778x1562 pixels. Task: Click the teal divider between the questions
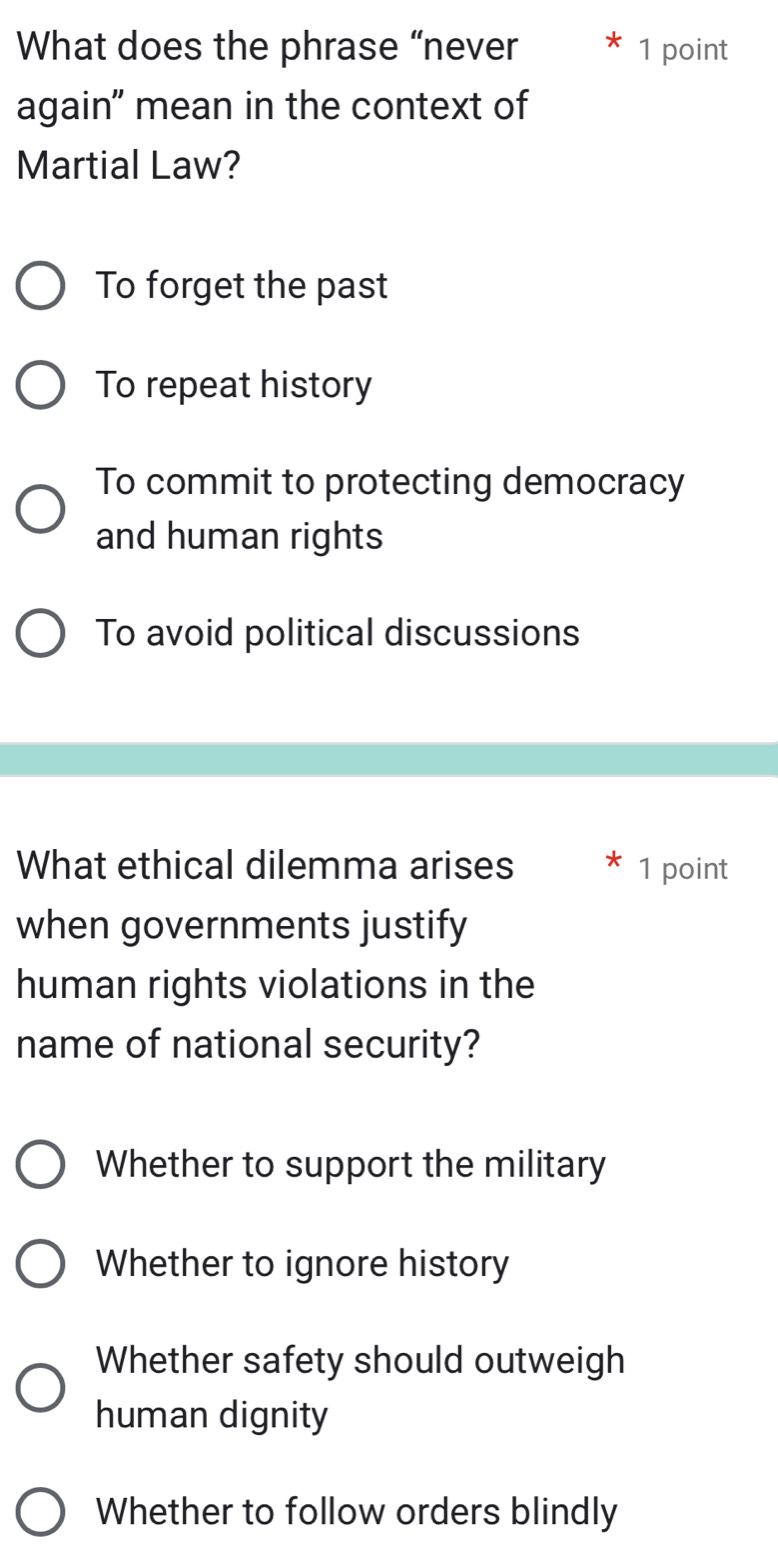[x=389, y=757]
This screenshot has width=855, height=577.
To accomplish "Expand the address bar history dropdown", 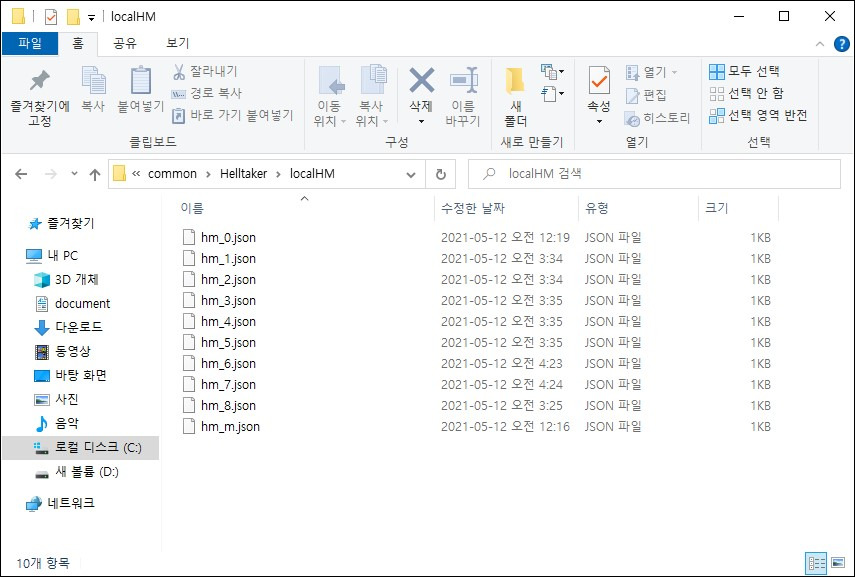I will pyautogui.click(x=411, y=175).
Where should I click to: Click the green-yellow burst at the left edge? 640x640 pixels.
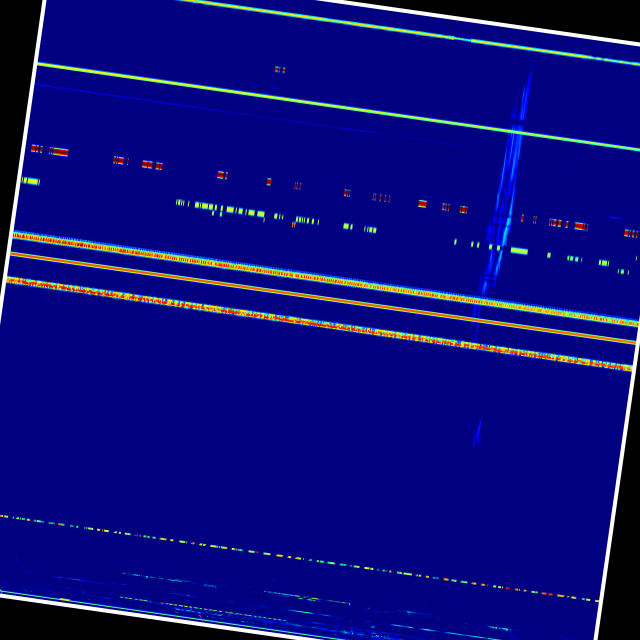point(31,181)
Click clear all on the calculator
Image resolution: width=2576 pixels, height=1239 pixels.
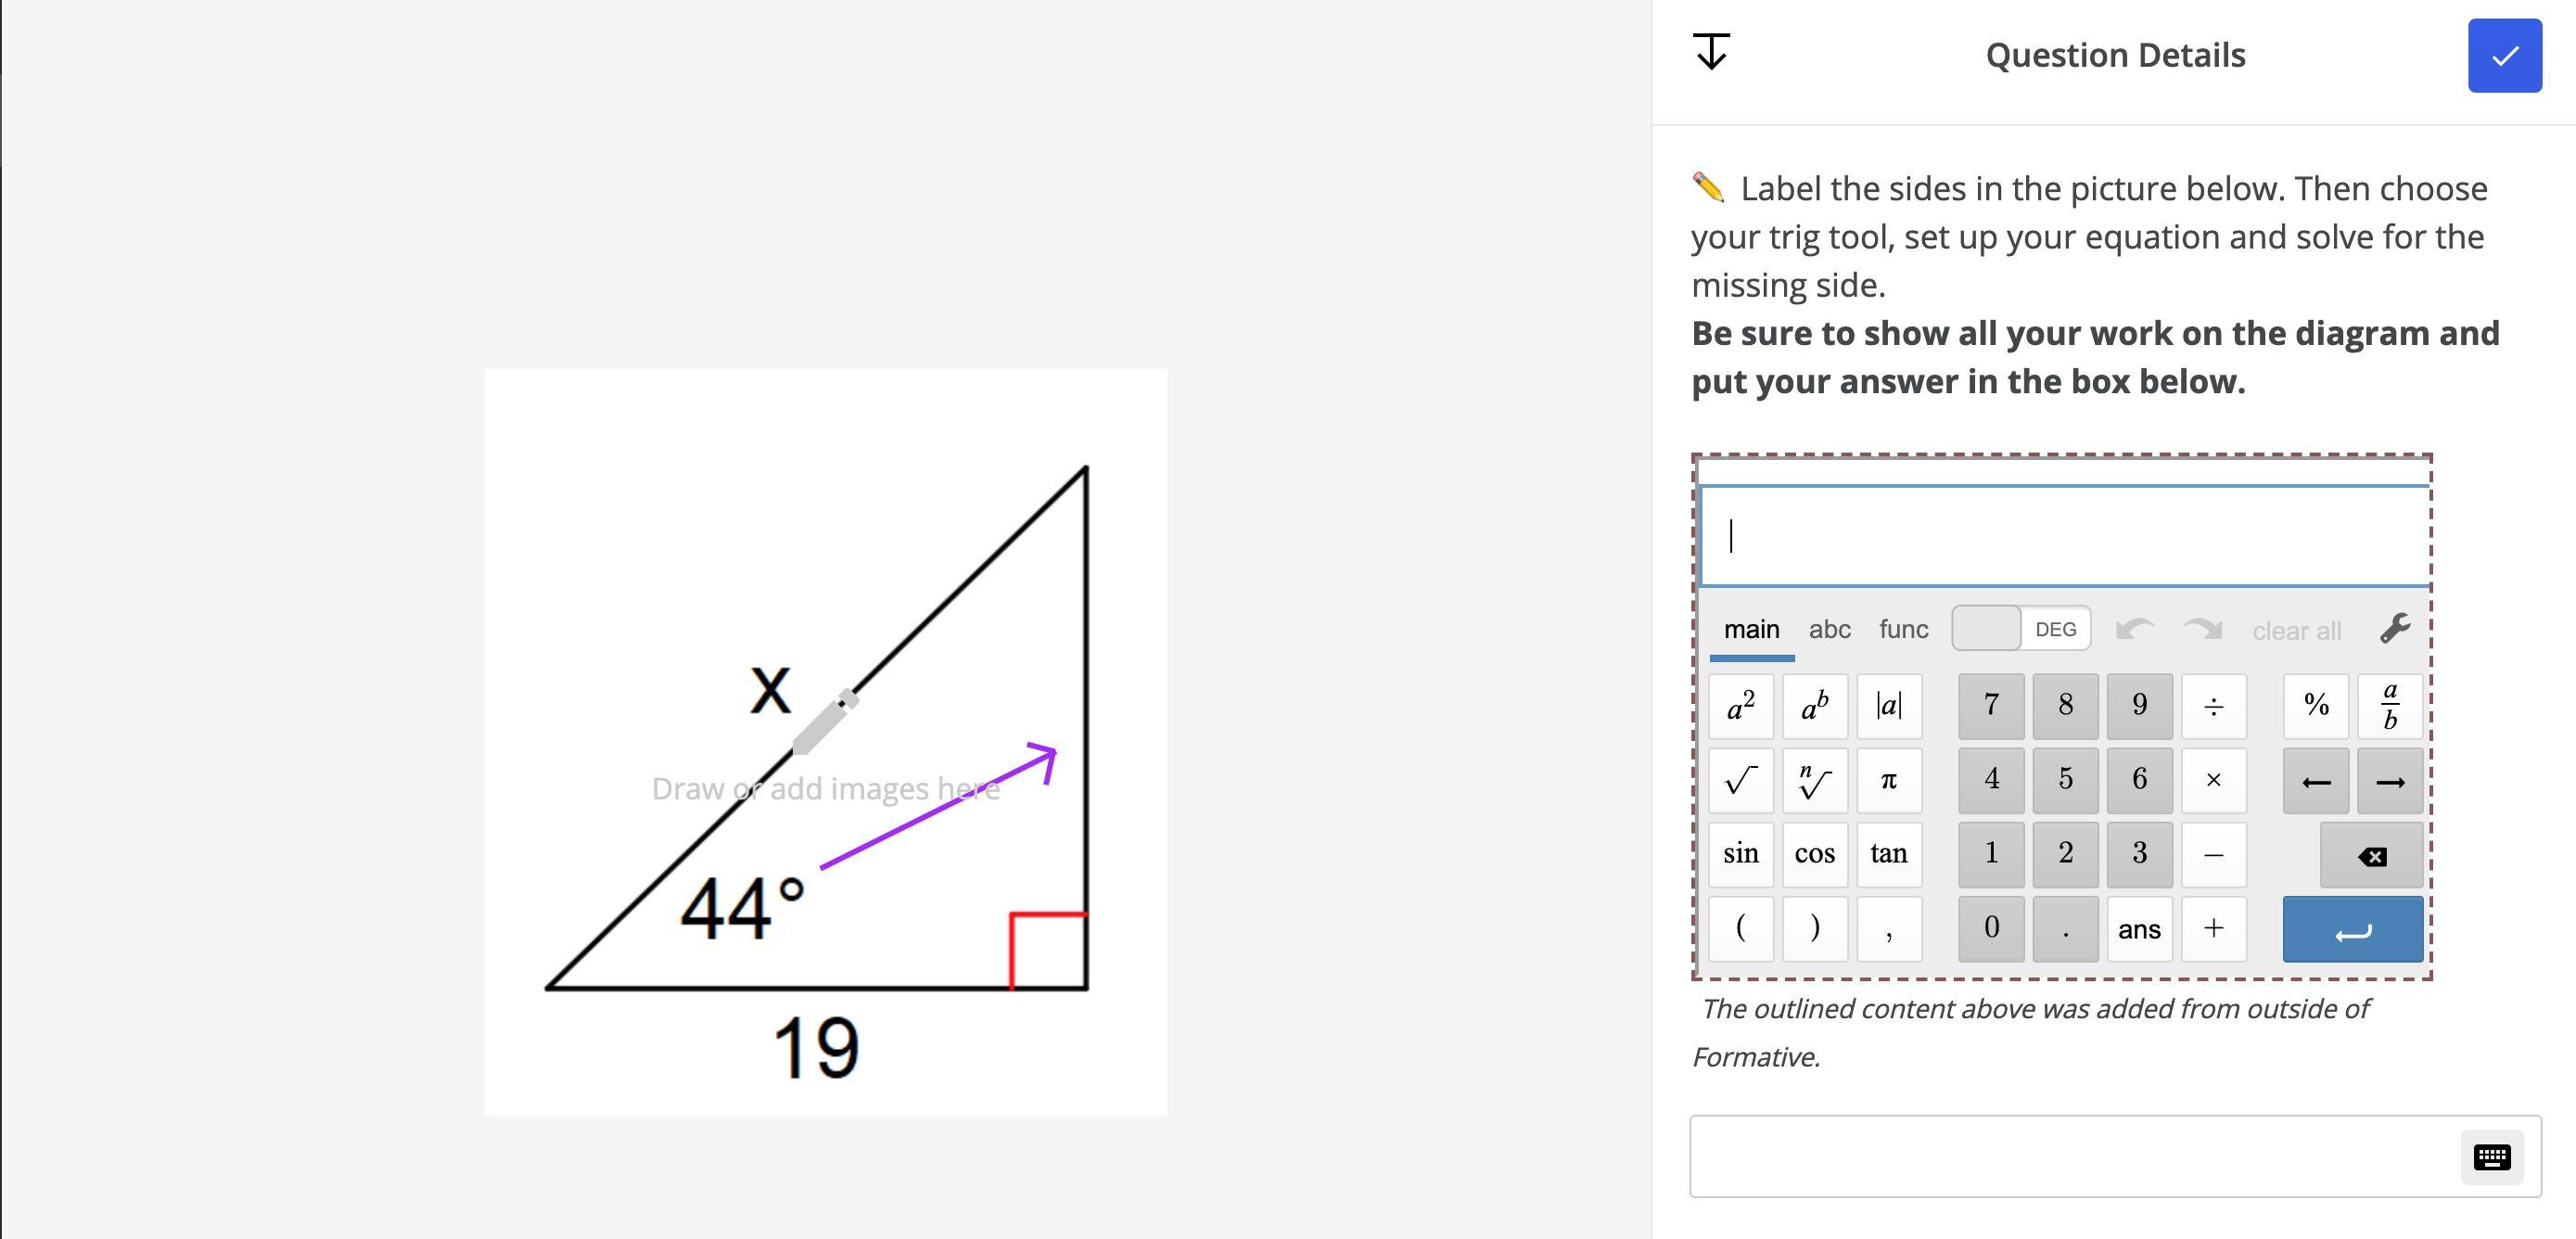pos(2296,631)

- [WORK TASK]
Word for word, reproduce each line from the one with "Image resolution: width=2576" through the last line of the material above, both included, and drop the pictures.

- [OUTPUT FOR THIS EXERCISE]
Image resolution: width=2576 pixels, height=1239 pixels.
pos(2296,631)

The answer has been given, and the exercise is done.